READING TEXT —
--*--

# Best place to buy moss



## tinctorus (Apr 24, 2009)

Hey guys anyone got any ideas on the best places to buy live moss?
Ebay will occasionally have a decent amount of pillow moss for sale and ive have also found this website Moss Acres - Gardening with moss and growing moss but I would like to order from one of the vendors on here and havent found anyone
joshsfrogs lists a moss section on his website but doesnt currently have any moss listed


----------



## joshsfrogs (May 6, 2004)

While spikemosses are not really mosses, most (except the cypress) act like a moss. I like to take the plants and tear them into small (1") pieces and throw them on the substrate. It creates a nice 1-3" ground cover over the entire bottom of the tank.


----------



## tinctorus (Apr 24, 2009)

I just got my mosses from them and they came in perfectly and the moss covered cedar branches are really pretty sweet looking


----------



## bobberly1 (Jul 16, 2008)

You're not using anything that touched the cedar in a tank are you?


----------



## Deli (Jun 24, 2008)

tinctorus said:


> I just got my mosses from them and they came in perfectly and the moss covered cedar branches are really pretty sweet looking


Cedar is a big no no for dart vivs.


----------



## frogparty (Dec 27, 2007)

agreed agreed agreed cedar is the biggest wood nono you can do! no cedar no cedar!


----------



## harrywitmore (Feb 9, 2004)

frogparty said:


> agreed agreed agreed cedar is the biggest wood nono you can do! no cedar no cedar!


OK, I see this all the time but I have never heard the science behind this statement. Uncut weathered cedar has no smell even when closed in a container. So, what is the reason it's so bad? 

I'm not disputing it, I'm just asking.


----------



## Dane (Aug 19, 2004)

harrywitmore said:


> OK, I see this all the time but I have never heard the science behind this statement. Uncut weathered cedar has no smell even when closed in a container. So, what is the reason it's so bad?
> 
> I'm not disputing it, I'm just asking.


I think that the oils can still be present in the wood even after it's dry, and possibly leach out into the tank over time.


----------



## tinctorus (Apr 24, 2009)

I don't see the cedar as being an issue I had it in my last dart frog tank and everything was perfectly fine I had a number of moss covered cedar branches without any issues and my frogs use to be all over them they are fresh amd weathered to the point where the bark peels off the log and I am left with essentially cedar bark covered in moss


----------

--*--

RECORDS PROVIDED —

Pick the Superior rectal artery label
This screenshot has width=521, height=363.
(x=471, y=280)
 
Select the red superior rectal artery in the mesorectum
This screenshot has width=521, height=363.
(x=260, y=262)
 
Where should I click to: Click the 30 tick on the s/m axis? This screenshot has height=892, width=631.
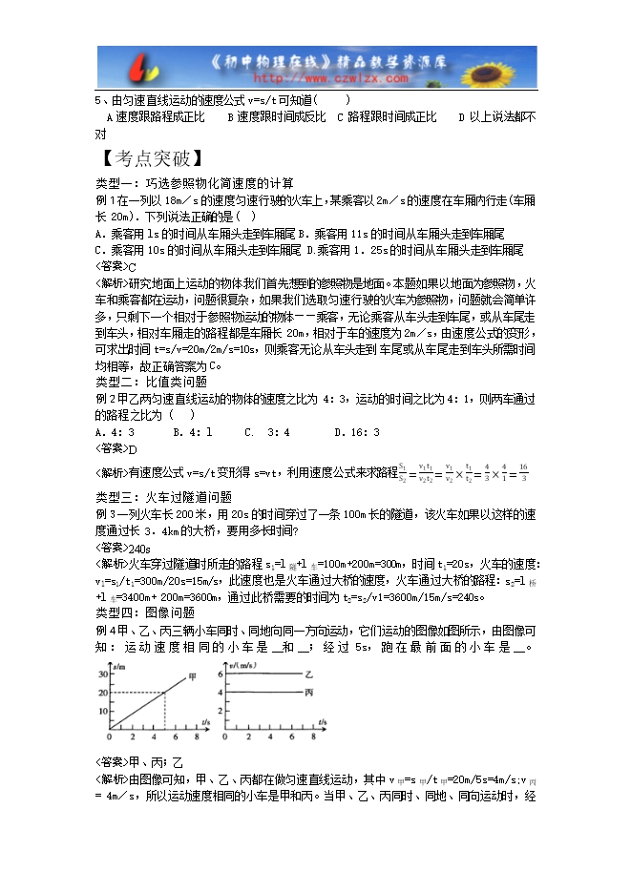(x=102, y=674)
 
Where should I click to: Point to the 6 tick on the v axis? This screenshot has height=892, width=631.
(x=220, y=674)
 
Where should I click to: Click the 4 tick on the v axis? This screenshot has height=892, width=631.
(x=220, y=692)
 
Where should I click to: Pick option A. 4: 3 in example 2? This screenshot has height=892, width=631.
(x=116, y=432)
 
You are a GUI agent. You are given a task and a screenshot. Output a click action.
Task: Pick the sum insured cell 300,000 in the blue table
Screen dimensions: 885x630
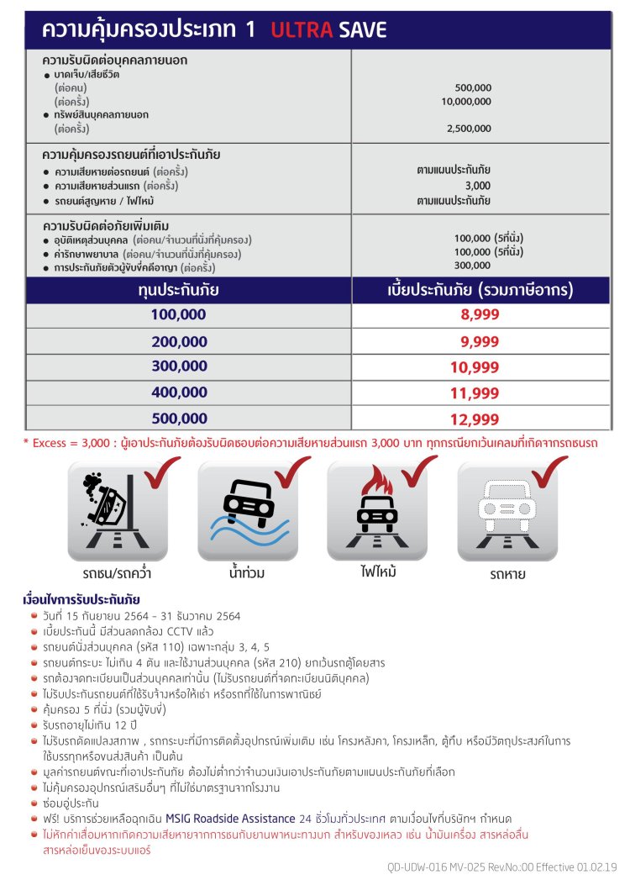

--*--

TO DO —
**a.** Transcribe the part of the moss thread starting with "While spikemosses are" and going on through "of the tank.".
**b.** In the listing, rewrite the lines starting with the line with "Where should I click to: Click the 4" and going on through the end of the listing, changing "screenshot" to "capture" and leaving everything else as it is. Give only those lines, and leave the pictures out.
The forum thread and the listing have nothing to do with each other.

SOLUTIONS TO EACH TASK —
**a.**
While spikemosses are not really mosses, most (except the cypress) act like a moss. I like to take the plants and tear them into small (1") pieces and throw them on the substrate. It creates a nice 1-3" ground cover over the entire bottom of the tank.

**b.**
Where should I click to: Click the 4 tick on the v axis? This capture has height=892, width=631.
(x=220, y=692)
 
Where should I click to: Pick option A. 4: 3 in example 2? This capture has height=892, width=631.
(x=116, y=432)
 
You are a GUI agent. You are given a task and a capture. Output a click action.
Task: Pick the sum insured cell 300,000 in the blue table
Screen dimensions: 885x630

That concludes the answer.